WHAT IS REQUIRED: Rewrite the part that opens with the line containing "Task: Toggle Начисление" and closes with the line containing "Action: click(555, 614)", swapping "earnings" for "winnings" and leaving everything else unchanged.

RECORDS:

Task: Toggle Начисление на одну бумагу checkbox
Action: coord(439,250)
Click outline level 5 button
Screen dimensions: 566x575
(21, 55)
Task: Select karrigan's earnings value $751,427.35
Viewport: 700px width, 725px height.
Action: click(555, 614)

--

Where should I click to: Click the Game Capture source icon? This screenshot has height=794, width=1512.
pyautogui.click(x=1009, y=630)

RIGHT ANSWER:
Task: Toggle Начисление на одну бумагу checkbox
Action: coord(439,250)
Click outline level 5 button
Screen dimensions: 566x575
(21, 55)
Task: Select karrigan's winnings value $751,427.35
Viewport: 700px width, 725px height.
Action: click(555, 614)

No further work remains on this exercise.